You better be good for goodness' sake ...
Hilwasbad
Illustration by Jing Tsong

It’s the classic admonition of the holidays: Polite, sweet children get presents, candy and treats, while naughty brats receive only coal in their stockings. But to an Island kid in 2007, coal won’t even register. You might need a new form of saber rattling to avoid a meltdown at Toys R Us. What can you lord over the little tot instead?

Well, if you wanted me to behave, you’d skip the coal talk and threaten me instead with a big scoop of natto.

My introduction to natto was a rocky experience. I innocently popped a big wad of it into my mouth at Genki Sushi, thinking it was creamed corn. (I know, classic newbie mistake.) But swiftly I determined: Not corn. This was an appalling mouthful of sticky, stringy, smelly, chunky. I didn’t know if I should spit it into a napkin or call for an exorcism.

Once I recovered, I learned that natto is made from fermented soybeans, and often enjoyed for breakfast in Japan. But it’s so odious to those of us who aren’t acclimated to it that there are signs at some breakfast buffets in Japan reading, “May not be suitable for Westerners.” In fact, one morning at a hotel in Tokyo, I had a waitress come up and yell Natto! while making the sign of an X with her arms.

Now, some of you probably love natto, and godspeed, my friends. It’s just one of those flavors that you have to acquire a taste for early in life. Like in the womb.

So let’s say you have very bad child, non-coal-phobic, enjoys natto. What nastiness might be lurking in his stocking?

“Rice pudding is very strange for me. I refuse to put sugar in my rice,” suggested a Japanese friend. “Oatmeal is very strange, too.”

“Poi,” chimes in my Aussie coworker. “No matter what, it always tastes ‘off’ to me.”

I don’t know. Pudding, oatmeal and poi—messy, wholesome, but not exactly scary.

My Swedish friend says she’d shudder if someone put pork rinds or lotus roots in her stocking. But she thinks American children would run from surströmming.

It’s fermented, canned herring, and you know it’s ready to eat when the can starts bulging. In fact, the contents are under so much pressure, airlines in Stockholm had to ban it from their planes.
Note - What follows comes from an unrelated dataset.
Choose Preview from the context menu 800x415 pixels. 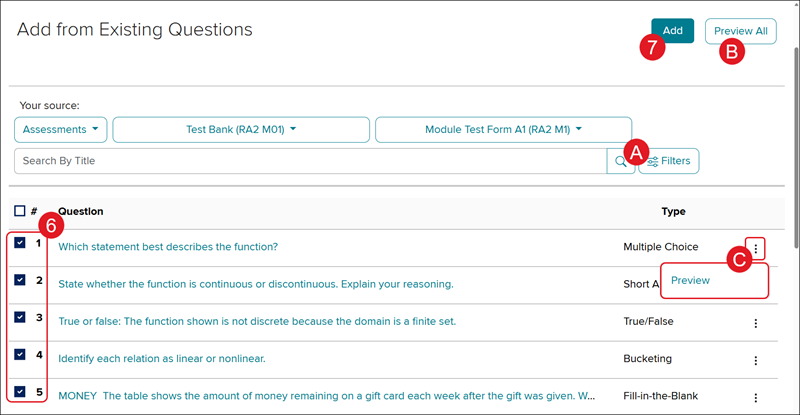(690, 281)
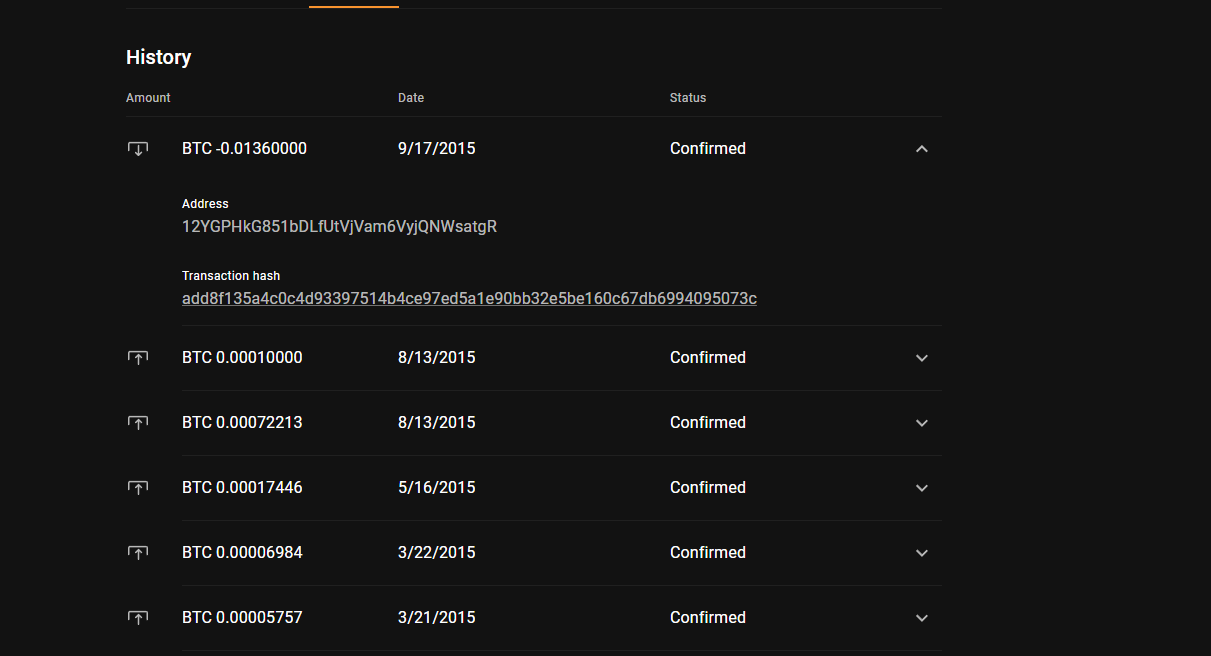
Task: Open the transaction hash link
Action: (x=469, y=298)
And get this—you open the can of surströmming underwater, or risk being showered with an explosion of brine.

“It smells like a dead body,” my friend cheerfully notes, “but tastes good. We usually eat it outside.” Of course, this is the same culture that enjoys blood pudding with lingonberries for dessert, so, a putrid herring rocketing around the kitchen is probably just considered festive.
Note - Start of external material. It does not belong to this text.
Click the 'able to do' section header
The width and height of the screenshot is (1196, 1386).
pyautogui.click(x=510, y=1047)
Another friend, of Filipino descent, suggested that balut might scare some kids straight. “My dad says it’s food you eat in the dark.” Yes, a snack consisting of a boiled duck fetus—now that should get a naughty child toeing the line, and pronto.  

You better watch out, you better not cry, you better not pout, I’m telling you why. Someone will give you a leaking can of surströmming and a balut ….  

You know what? Natto is starting to sound good. Happy holidays!